If you've ever seen the classic "blue crystals to black powder with brown smoke" decomposition demo, the starting material was almost always Cu(NO₃)₂·3H₂O scooped onto a watch glass over a hot plate. In a research lab, the trihydrate is the go-to source of Cu²⁺ when you need to avoid sulfate or chloride coordination — for example when running EPR on Cu(II) complexes where extra ligands would mess up the spectrum, or when synthesizing copper carboxylate paddlewheel dimers and you need bare Cu²⁺.

Common Uses

  • Non-coordinating Cu²⁺ source for synthesis of copper coordination complexes and MOFs
  • Precursor for CuO and Cu/CuO catalyst materials via thermal decomposition under air
  • Claycop reagent (Cu(NO₃)₂ on bentonite) for regioselective nitration of activated arenes
  • Selective oxidant in Sakurai–Hosomi-type allylations and benzylic C–H nitrooxylation
  • Blue-green colorant in pyrotechnic stars via CuOH* and CuCl* emission with chloride donor
  • Mordant in textile dyeing for fixing acid dyes onto wool and silk fibers
  • Patina solution component for chemically aging copper, brass, and bronze sculptures
  • Source of Cu(II) for electroless plating bath formulations on plastics

Safety Information

GHS: H272 (oxidizer), H302 (harmful if swallowed), H315/H319 (skin/eye irritation), H410 (very toxic to aquatic life). DOT class 5.1 oxidizer, UN1479. The oxidizer hazard is real — do not store with paper, sawdust, organic solvents, or reducing agents; spills onto cellulose can ignite spontaneously after drying. Thermal decomposition releases NO₂, which is the actually dangerous part if you heat it in a closed space. NIOSH IDLH for NO₂ is 20 ppm. OSHA PEL for copper dusts 1 mg/m³ as Cu. Skin contact gives the characteristic blue-green stain plus low-grade nitric acid burn from acidic hydrolysis.
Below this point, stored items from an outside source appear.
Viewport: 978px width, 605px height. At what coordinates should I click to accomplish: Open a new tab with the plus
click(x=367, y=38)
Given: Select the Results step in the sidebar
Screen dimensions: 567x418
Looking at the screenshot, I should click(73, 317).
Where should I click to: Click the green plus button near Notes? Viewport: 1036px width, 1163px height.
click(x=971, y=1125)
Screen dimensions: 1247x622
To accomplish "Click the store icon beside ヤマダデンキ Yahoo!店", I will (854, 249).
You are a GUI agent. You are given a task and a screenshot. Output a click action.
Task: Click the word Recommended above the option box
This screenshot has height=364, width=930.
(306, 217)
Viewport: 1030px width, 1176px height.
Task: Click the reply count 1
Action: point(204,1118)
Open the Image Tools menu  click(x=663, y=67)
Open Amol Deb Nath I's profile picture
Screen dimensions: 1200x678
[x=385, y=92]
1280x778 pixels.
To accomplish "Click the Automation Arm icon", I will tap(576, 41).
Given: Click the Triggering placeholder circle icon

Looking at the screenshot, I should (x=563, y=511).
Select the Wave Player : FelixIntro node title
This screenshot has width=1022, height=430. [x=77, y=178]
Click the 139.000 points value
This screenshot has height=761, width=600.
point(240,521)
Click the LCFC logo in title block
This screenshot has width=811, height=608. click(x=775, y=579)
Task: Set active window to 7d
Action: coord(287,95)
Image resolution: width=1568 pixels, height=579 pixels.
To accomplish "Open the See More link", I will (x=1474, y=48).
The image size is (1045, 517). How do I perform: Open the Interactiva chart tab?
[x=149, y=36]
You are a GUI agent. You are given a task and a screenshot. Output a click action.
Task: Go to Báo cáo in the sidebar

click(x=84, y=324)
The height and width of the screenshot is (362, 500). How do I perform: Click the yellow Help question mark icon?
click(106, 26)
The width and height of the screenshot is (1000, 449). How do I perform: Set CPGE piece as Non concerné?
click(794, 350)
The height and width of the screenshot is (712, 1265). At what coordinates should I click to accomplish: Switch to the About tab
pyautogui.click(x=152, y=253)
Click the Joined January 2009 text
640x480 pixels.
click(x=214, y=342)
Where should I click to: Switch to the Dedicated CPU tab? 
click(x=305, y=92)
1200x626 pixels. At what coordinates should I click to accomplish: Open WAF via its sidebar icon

This safety summary is for educational reference only and may not be complete. It is not a substitute for Safety Data Sheets (SDS), medical advice, or professional chemical safety guidance. Always consult appropriate SDS and qualified professionals before handling chemicals.

Constituent Elements

Frequently Asked Questions

What is the molar mass of copper(II) nitrate?
Anhydrous Cu(NO₃)₂ is 187.555 g/mol: copper (63.546) + 2 nitrogen (28.014) + 6 oxygen (95.994). The trihydrate Cu(NO₃)₂·3H₂O is 241.60 g/mol, and the hexahydrate is 295.65 g/mol — make sure you know which hydrate is in your bottle before doing a molar calculation, because it's easy to be off by 30% otherwise.
Why is Cu(NO₃)₂ solution such a deep blue?
In water you get [Cu(H₂O)₆]²⁺, octahedral but Jahn-Teller distorted because of the d⁹ configuration. The d-d transitions span roughly 600–800 nm, absorbing red and orange light and leaving the complementary blue color. Nitrate is essentially non-coordinating in dilute solution, so you see the pure aquo-ion color — chloride or ammonia would shift it green or deep royal blue respectively.
What happens chemically when you heat Cu(NO₃)₂·3H₂O?
Three things in sequence. Below 100°C it loses water of hydration and gets paler. Around 170–200°C the anhydrous salt decomposes: 2 Cu(NO₃)₂ → 2 CuO + 4 NO₂ + O₂. The black residue is copper(II) oxide, and the brown gas is NO₂ — toxic, so this needs a fume hood, not an open lab bench. By around 250°C the decomposition is complete.